Jeudi 15 mars les travailleurs de l’hypermarché Carrefour de Vitrolles se sont mis en grève et ont occupé les allées de la galerie marchande. Puis à 14 heures, après une entrevue avec le directeur du magasin, ils ont décidé de bloquer les accès de celui-ci.

En apprenant que cette année la prime de participation annuelle ne s’élèverait qu’à une cinquantaine d’euros, les travailleurs de Carrefour ont montré leur colère. Avant 2013, cette prime correspondait à un mois de salaire. Elle a ensuite été divisée par deux : elle n’était plus que d’environ 600 euros. Mais en 2018 elle a été divisée par près de dix.

Aussitôt, des travailleurs ont demandé aux organisations syndicales CGT et Unsa de déclencher la grève. Et à minuit, dans la nuit de mercredi à jeudi 15 mars, ils ont rejoint le piquet au lieu de rejoindre leur poste.
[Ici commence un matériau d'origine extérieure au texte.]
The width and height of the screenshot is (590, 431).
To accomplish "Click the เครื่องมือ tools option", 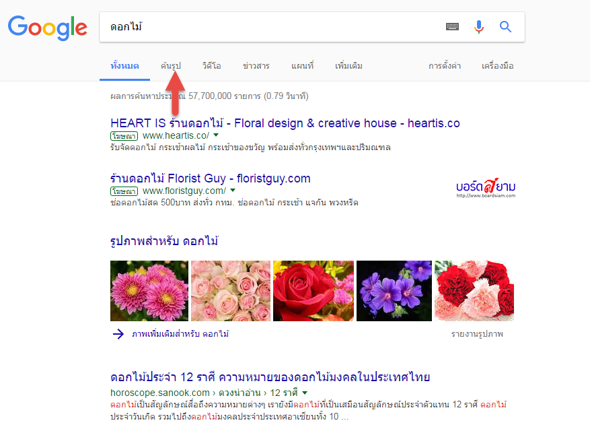I will (498, 66).
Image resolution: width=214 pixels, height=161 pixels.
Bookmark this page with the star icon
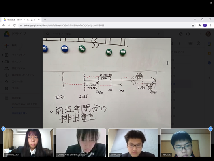pyautogui.click(x=193, y=26)
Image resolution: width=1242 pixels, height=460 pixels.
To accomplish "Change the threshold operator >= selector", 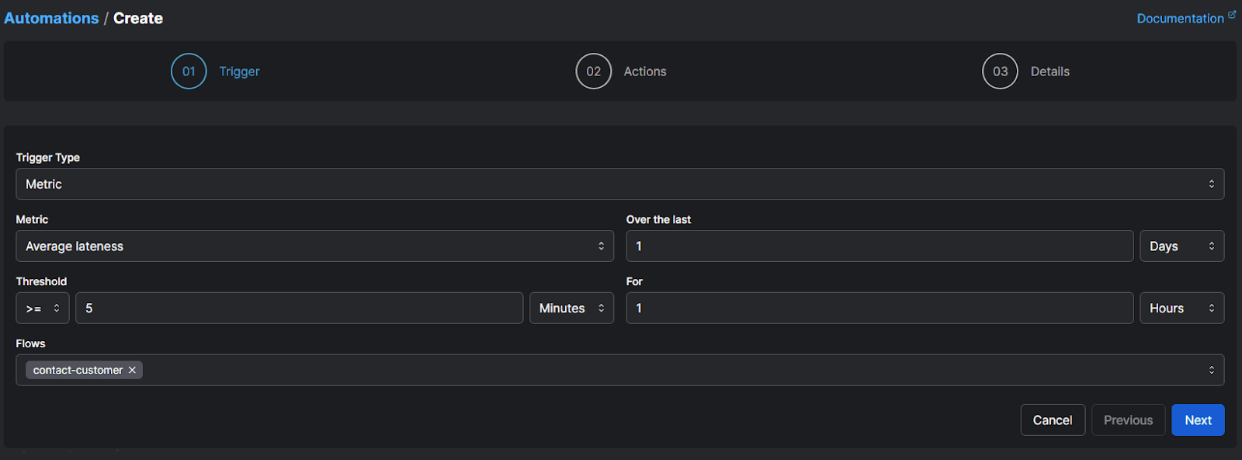I will (x=43, y=308).
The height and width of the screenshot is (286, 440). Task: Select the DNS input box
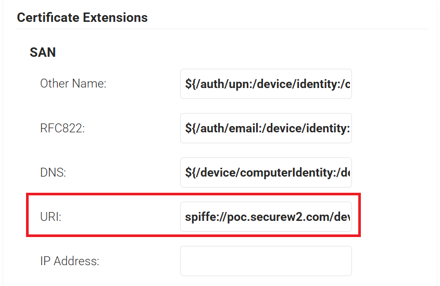coord(266,172)
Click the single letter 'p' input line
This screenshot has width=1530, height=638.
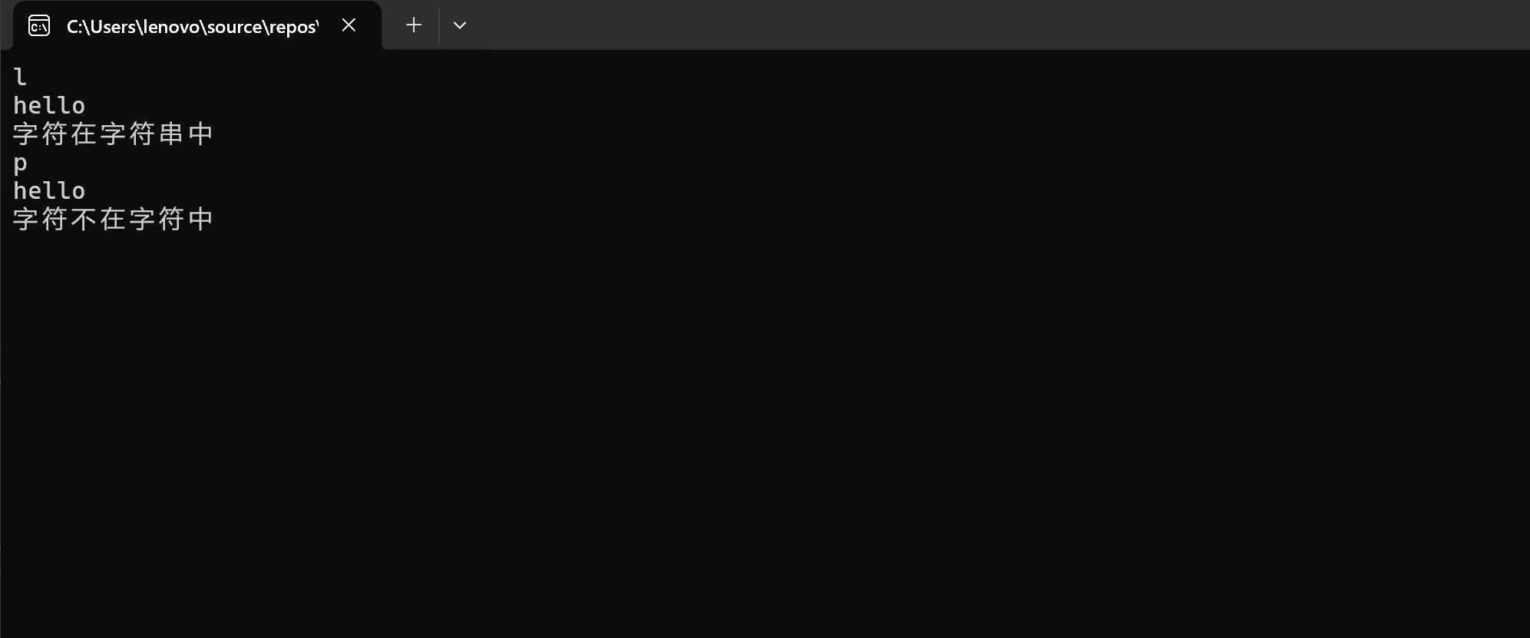pos(21,163)
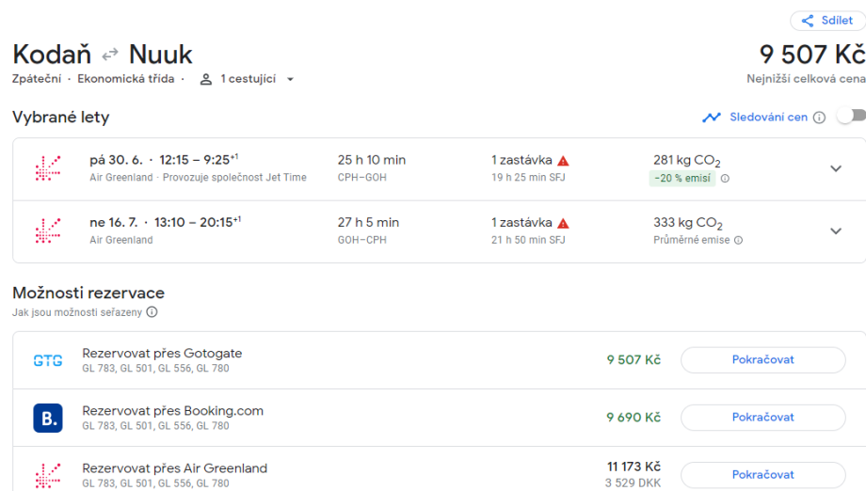866x491 pixels.
Task: Click the Sdílet share button
Action: [x=826, y=21]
Certains cadres ont passé la nuit à mettre en rayon les différents produits. Au fil des heures, la totalité des employés du magasin se mettait en grève. Là, pas de caissières, et les files d’attente, chariots pleins, s’allongeaient ! Quelques cadres ont bien essayé de les remplacer, sous le regard moqueur des grévistes qui les voyaient multiplier les erreurs, s’emmêler dans les prix et les codes, ce qui habituellement aurait valu de sévères sanctions.
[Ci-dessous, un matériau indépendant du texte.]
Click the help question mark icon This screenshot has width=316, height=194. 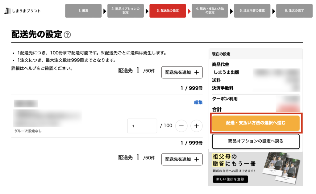(x=67, y=35)
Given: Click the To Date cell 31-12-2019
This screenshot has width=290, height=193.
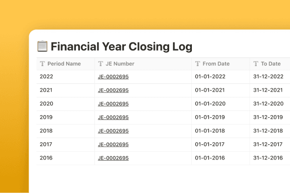Looking at the screenshot, I should click(x=270, y=117).
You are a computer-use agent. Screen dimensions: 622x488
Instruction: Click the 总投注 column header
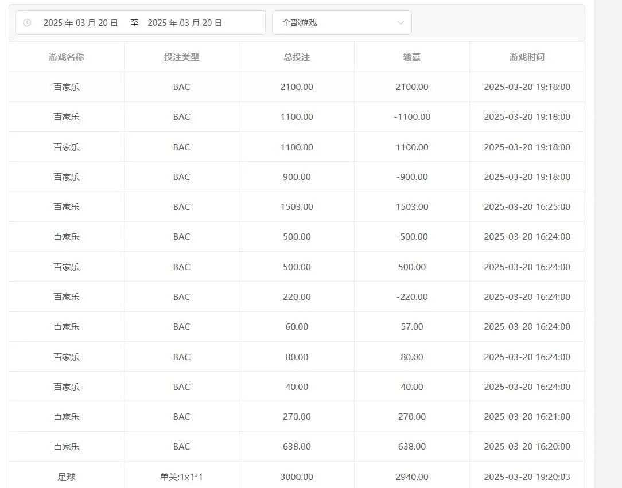pyautogui.click(x=297, y=57)
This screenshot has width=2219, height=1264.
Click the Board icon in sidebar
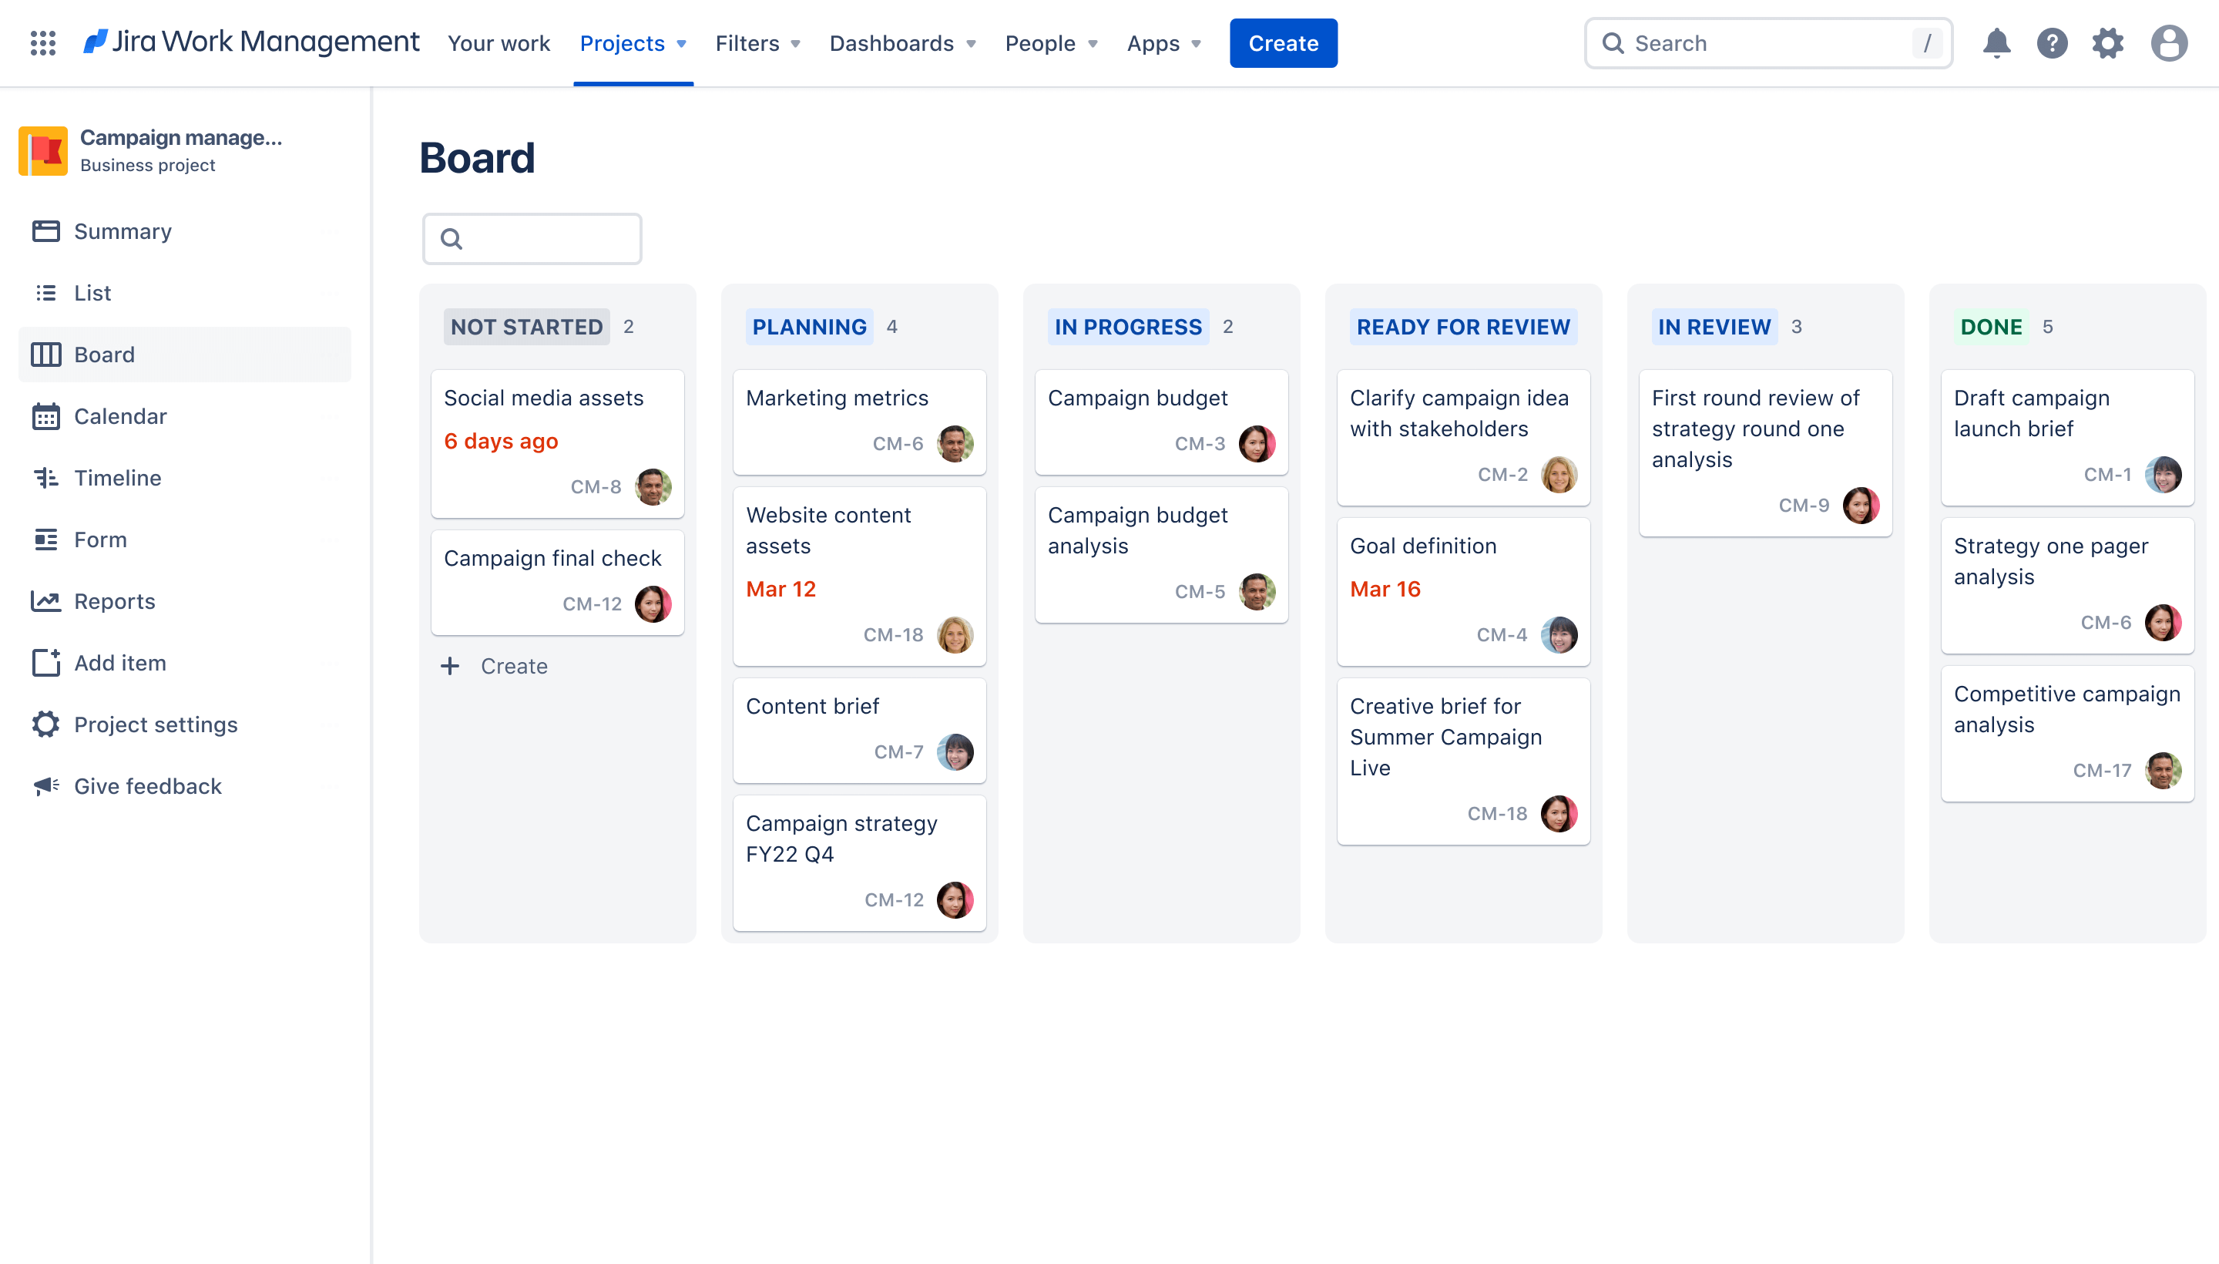[44, 354]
Les travailleurs des magasins Carrefour sont soumis aux menaces du plan de Bompard, le directeur général du groupe, qui prévoit la suppression de 2 400 emplois en France. En fait, selon les syndicats, 5 000 postes, voire plus encore, seraient supprimés. À Vitrolles, ce plan prévoit aussi la fermeture de tout le secteur non alimentaire des magasins, avec l’habillement et l’électroménager, donc encore plus de suppressions d’emplois prévisibles. Enfin, le risque de passage des magasins en location-gérance signifierait pour les salariés la fin des accords collectifs d’entreprise. À cela, il faut ajouter les pressions constantes pour travailler toujours plus : l’hypermarché de Vitrolles est passé de 800 salariés dans les années 1990 à 530 aujourd’hui. La charge de travail a donc augmenté, alors que les salaires sont bloqués depuis six ans.

Pourtant Carrefour fait des profits. Cette année, le groupe a réparti ses bénéfices entre 410 millions qu’il a engrangés, et 363 millions destinés aux actionnaires, 7 millions seulement seront partagés entre les 132 000 salariés pour la prime.
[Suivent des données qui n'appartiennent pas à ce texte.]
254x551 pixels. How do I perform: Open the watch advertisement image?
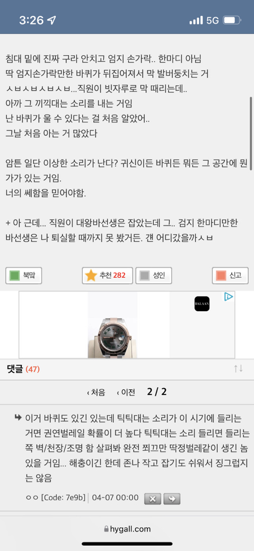112,325
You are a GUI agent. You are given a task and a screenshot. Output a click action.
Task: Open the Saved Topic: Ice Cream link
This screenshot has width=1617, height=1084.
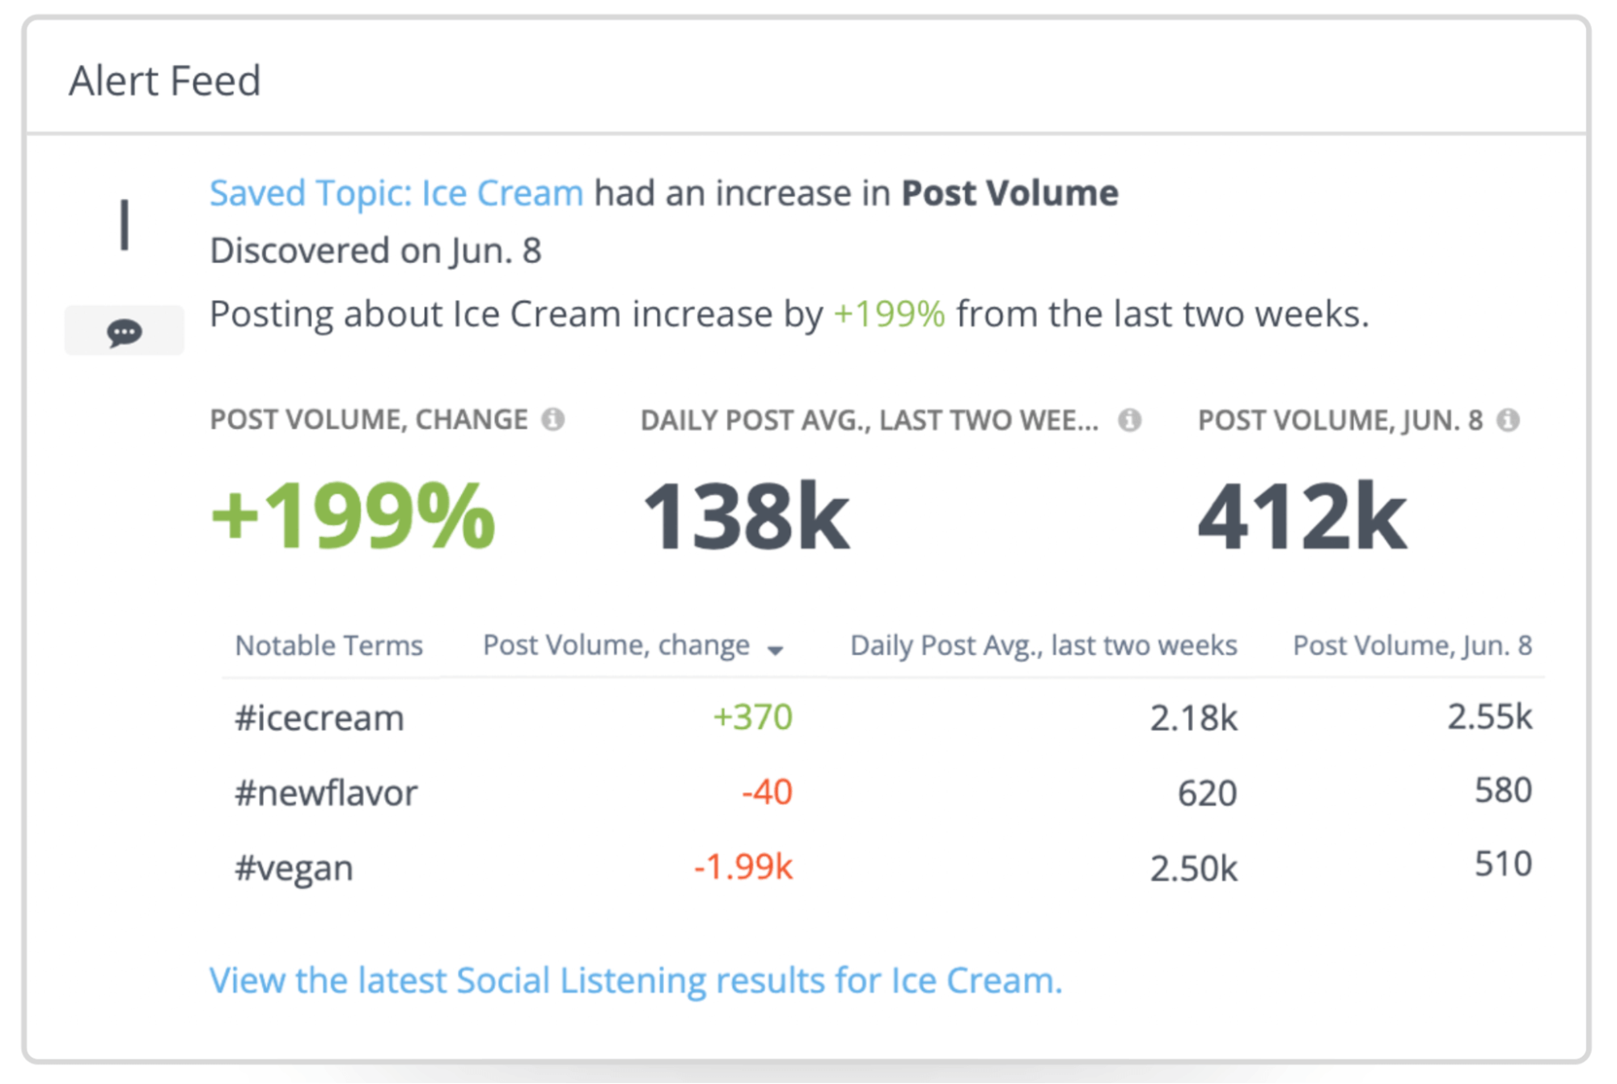pos(394,193)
Lorsque les représentants des grévistes ont demandé le rétablissement de la prime, des augmentations de salaire et le paiement de la journée de grève, ils se sont heurtés à un refus sur toute la ligne. En apprenant cela, ce même jeudi 15 mars à 14 h, les grévistes votaient à la quasi-unanimité la poursuite de la grève et le blocage du magasin pour la journée.